Short-axis images of rest and redistribution ²⁰¹Tl SPECT for patient who shows reversible perfusion defects in anterior and septal regions. In midventricular septum, CVR decreased after NTG spray from 151 to 126 mm Hg/(mL/min/g), whereas CVR did not significantly change in lateral wall with normal ²⁰¹Tl activity (130 vs. 132 mm Hg/[mL/min/g]).

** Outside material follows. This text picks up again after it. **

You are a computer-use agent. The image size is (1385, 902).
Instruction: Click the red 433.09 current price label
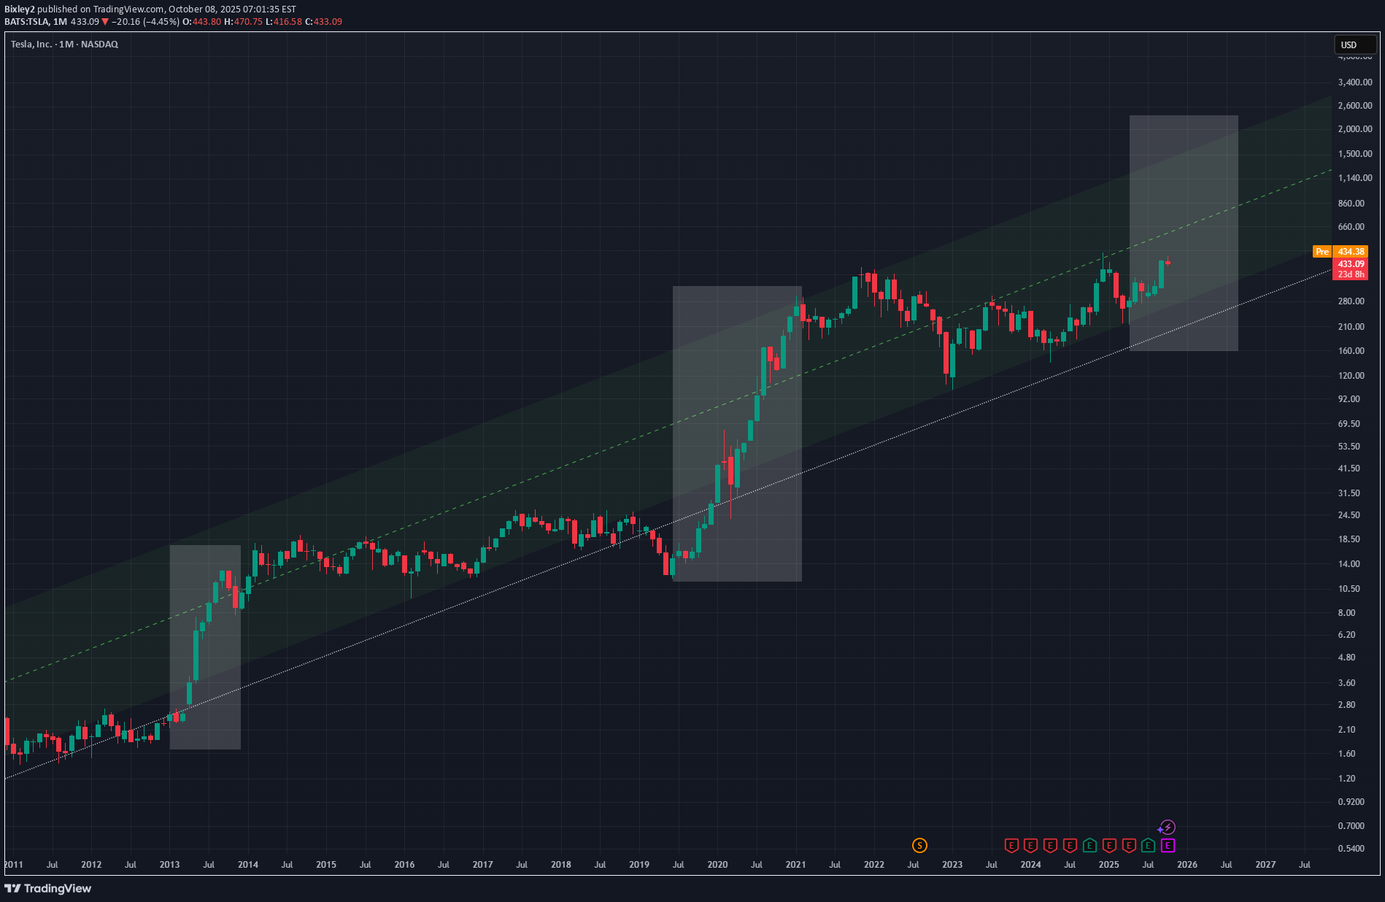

MBF tended to increase after NTG spray in the segments with a reversible ²⁰¹Tl defect despite the decline in perfusion pressure after NTG spray, but the increase was not significant (0.84 ± 0.28 to 0.88 ± 0.22 mL/min/g, P = 0.395) (Fig. 2). MBF did not significantly change in segments with a mild-to-moderate irreversible ²⁰¹Tl defect (0.66 ± 0.27 to 0.64 ± 0.22 mL/min/g, P = 0.917). Notably, CVR showed a significant reduction after NTG in segments with a reversible ²⁰¹Tl defect (141 ± 50 to 114 ± 29 mm Hg/[mL/min/g], P = 0.004) (Figs. 3 and 4) and in those with a mild-to-moderate irreversible ²⁰¹Tl defect (165 ± 64 to 149 ± 60 mm Hg/[mL/min/g], P = 0.003) (Fig. 3).

In the segments with a severe irreversible ²⁰¹Tl defect, NTG decreased MBF (0.52 ± 0.17 to 0.42 ± 0.07 mL/min/g, P = 0.024) (Fig. 3) without changing CVR (215 ± 47 to 230 ± 20 mm Hg/[mL/min/g], P = 0.297) (Fig. 4).